Stored data:
►
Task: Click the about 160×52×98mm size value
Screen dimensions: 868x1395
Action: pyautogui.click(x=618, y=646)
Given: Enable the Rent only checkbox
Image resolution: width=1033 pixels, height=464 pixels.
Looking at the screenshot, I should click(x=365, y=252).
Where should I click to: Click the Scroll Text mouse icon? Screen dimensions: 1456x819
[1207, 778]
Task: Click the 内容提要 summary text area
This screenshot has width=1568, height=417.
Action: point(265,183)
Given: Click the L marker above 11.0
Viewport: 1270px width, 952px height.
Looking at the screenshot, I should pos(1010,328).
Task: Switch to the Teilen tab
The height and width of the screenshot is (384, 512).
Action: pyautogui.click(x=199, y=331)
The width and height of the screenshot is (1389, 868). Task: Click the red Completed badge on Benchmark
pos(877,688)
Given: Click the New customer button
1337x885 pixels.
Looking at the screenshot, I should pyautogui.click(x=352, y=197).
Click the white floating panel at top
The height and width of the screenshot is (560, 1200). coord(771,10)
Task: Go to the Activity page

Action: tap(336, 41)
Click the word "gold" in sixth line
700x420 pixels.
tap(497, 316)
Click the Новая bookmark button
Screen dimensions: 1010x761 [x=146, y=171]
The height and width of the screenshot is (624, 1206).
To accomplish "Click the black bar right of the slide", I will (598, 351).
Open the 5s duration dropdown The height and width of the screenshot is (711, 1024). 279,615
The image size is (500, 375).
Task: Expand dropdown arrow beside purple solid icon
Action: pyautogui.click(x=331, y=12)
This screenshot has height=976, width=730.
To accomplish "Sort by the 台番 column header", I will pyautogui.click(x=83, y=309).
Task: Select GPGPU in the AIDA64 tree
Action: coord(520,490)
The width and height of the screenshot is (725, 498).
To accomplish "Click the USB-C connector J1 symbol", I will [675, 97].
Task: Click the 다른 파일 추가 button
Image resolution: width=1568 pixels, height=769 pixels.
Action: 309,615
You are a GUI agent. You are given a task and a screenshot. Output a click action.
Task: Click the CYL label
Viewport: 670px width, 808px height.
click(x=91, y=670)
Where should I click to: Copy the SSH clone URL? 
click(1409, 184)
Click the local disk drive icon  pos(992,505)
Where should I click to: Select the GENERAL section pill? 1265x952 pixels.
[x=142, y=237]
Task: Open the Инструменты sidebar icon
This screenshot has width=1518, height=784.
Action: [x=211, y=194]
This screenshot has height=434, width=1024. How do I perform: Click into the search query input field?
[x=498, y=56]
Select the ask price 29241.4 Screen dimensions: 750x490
◄
■ **WHAT THE TASK REQUIRES**:
Which lines in the records above contain the string "pixels"? Pull out each of those lines, matching case.

■ **COMPLETED TASK**:
Image resolution: width=1033 pixels, height=464 pixels.
1337x885 pixels.
700x420 pixels.
Image resolution: width=1568 pixels, height=769 pixels.
Where should I click to: Select the GENERAL section pill? 1265x952 pixels.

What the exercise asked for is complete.